Déjà, en 1963, dans une analyse qui résonne encore, De Gaulle avait confié à Alain Peyrefitte : « Heureusement, le peuple a la tripe nationale. Le peuple est patriote. Les bourgeois ne le sont plus ; c’est une classe abâtardie. Ils ont poussé à la collaboration il y a vingt ans, à la Communauté Européenne de Défense (CED) il y a dix ans. Nous avons failli disparaître en tant que pays. Il n’y aurait plus de France à l’heure actuelle ».

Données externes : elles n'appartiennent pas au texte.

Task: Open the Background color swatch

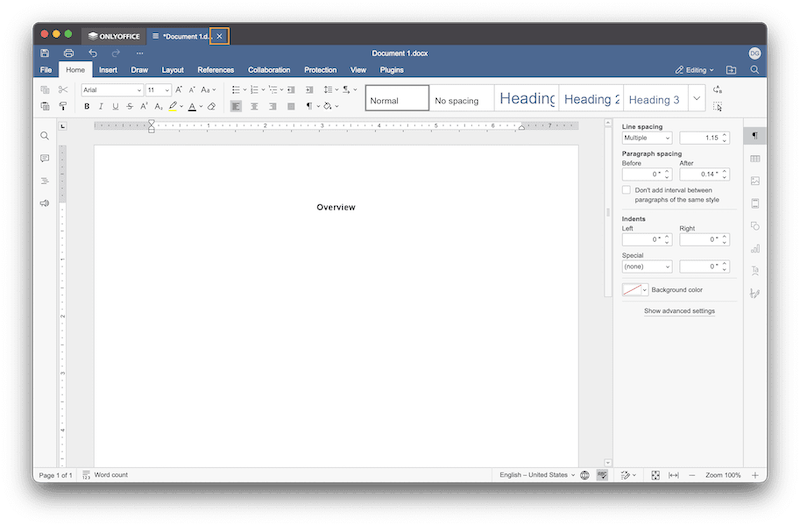Action: pos(634,290)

Aujourd’hui, poursuit Guilluy, le théâtre antifasciste qui s’applique à [Marine Le Pen] s’appliquerait à n’importe quel candidat venu de la gauche, de la droite, du monde du spectacle ou de nulle part, qui porterait le diagnostic de la majorité ordinaire. La question du casting est donc accessoire. Si demain le dalaï-lama se présentait avec un programme souverainiste, il serait lui aussi fascisé, décrit comme la quintessence de l’intolérance, le symbole de l’exclusion de l’autre.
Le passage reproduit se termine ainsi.